** DOCUMENT EXCERPT follows **
While the holidays can be cause for reunion and celebration, they may also be a reminder that those, who were close to you, are no longer present. While it is normal and natural to miss their absence, here are a few suggestions to help you cope with your grief during the holiday season.
Don’t Isolate Yourself
You may not feel like you want to associate with people during the holidays. Even if you must push yourself, do your best to participate in at least a few of the activities going on around you. By first acknowledging you don’t want to go out, or do something, allows you to validate your emotions and diffuse them rather than bury them. Then, by choosing to still do a few of those things, this allows you to push through and take back some of your personal power.
Don’t Get Too Busy
Getting out during the holidays is important but it can get a bit hectic. Be careful to create a manageable schedule, especially if you are not used to being extremely busy. Choose the activities you will enjoy most. Being over active can cause undue stress. Enjoy yourself!
** End of DOCUMENT EXCERPT **
** GIVEN MATERIAL follows **
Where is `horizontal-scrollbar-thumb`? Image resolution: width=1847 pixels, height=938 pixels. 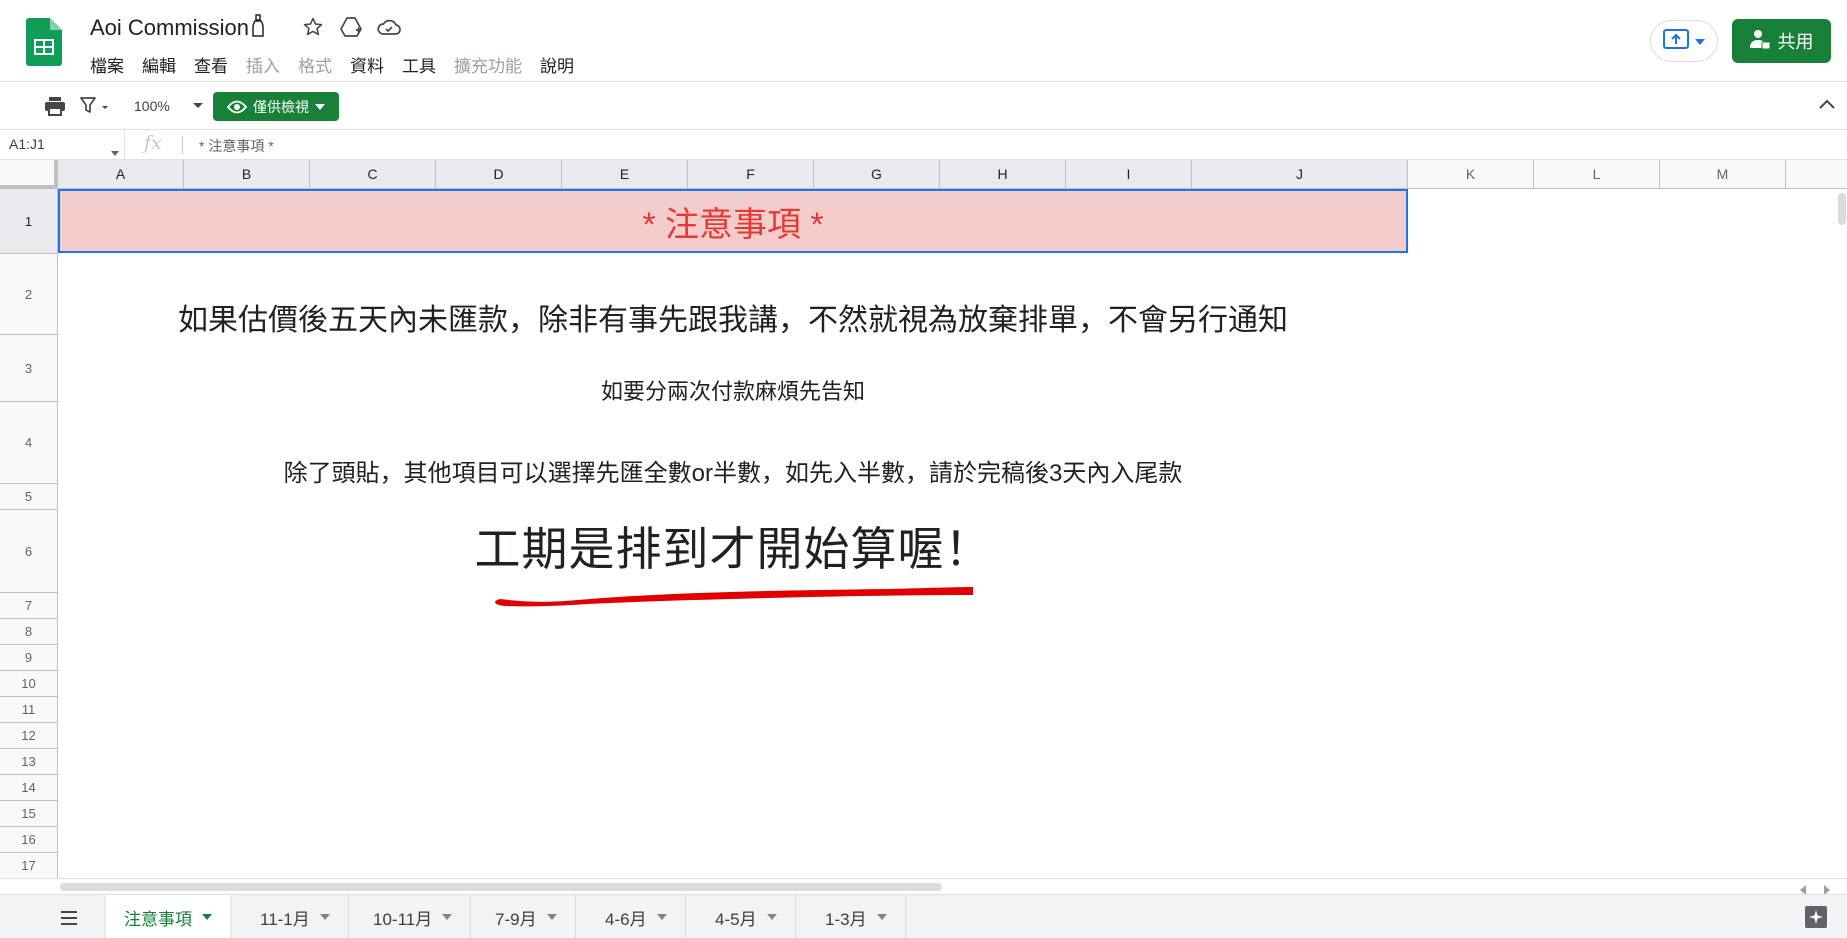 horizontal-scrollbar-thumb is located at coordinates (501, 887).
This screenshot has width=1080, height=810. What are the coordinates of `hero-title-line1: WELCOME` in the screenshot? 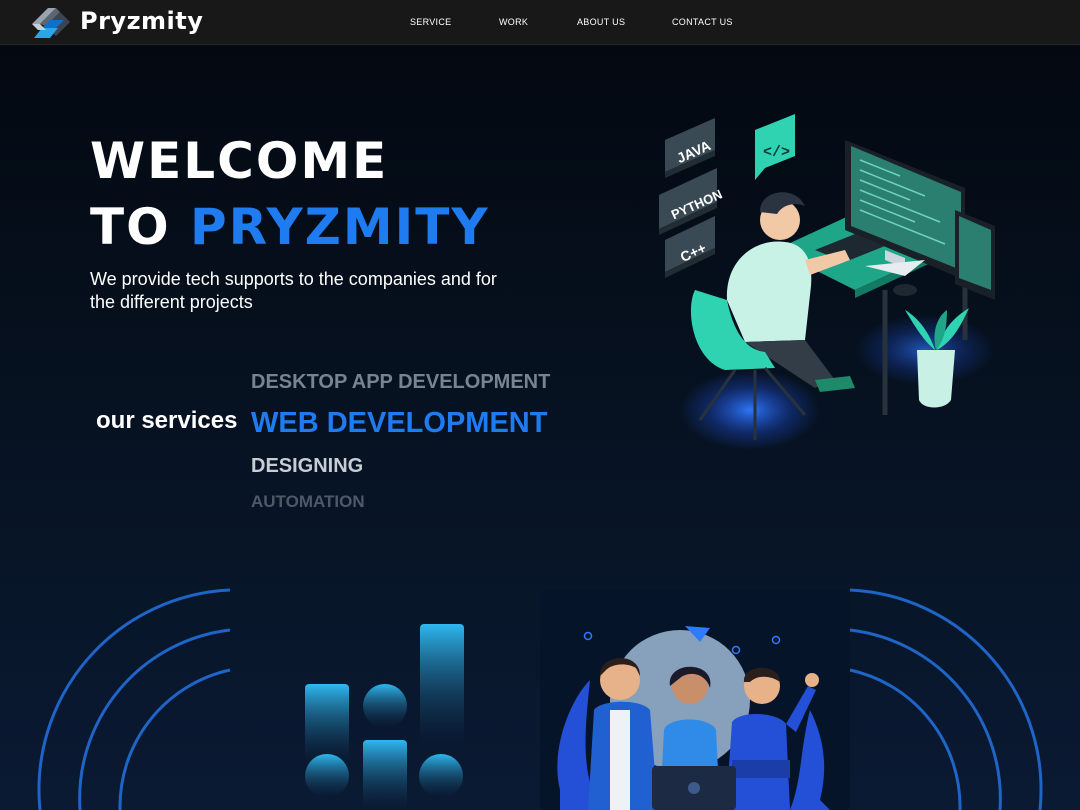 It's located at (240, 161).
** End of GIVEN MATERIAL **
REQUIRED WORK -> Reproduce word for word the part of the holiday grief text that opens with the words containing "While the holidays" and closes with "your personal power.".

ANSWER AREA ->
While the holidays can be cause for reunion and celebration, they may also be a reminder that those, who were close to you, are no longer present. While it is normal and natural to miss their absence, here are a few suggestions to help you cope with your grief during the holiday season.
Don’t Isolate Yourself
You may not feel like you want to associate with people during the holidays. Even if you must push yourself, do your best to participate in at least a few of the activities going on around you. By first acknowledging you don’t want to go out, or do something, allows you to validate your emotions and diffuse them rather than bury them. Then, by choosing to still do a few of those things, this allows you to push through and take back some of your personal power.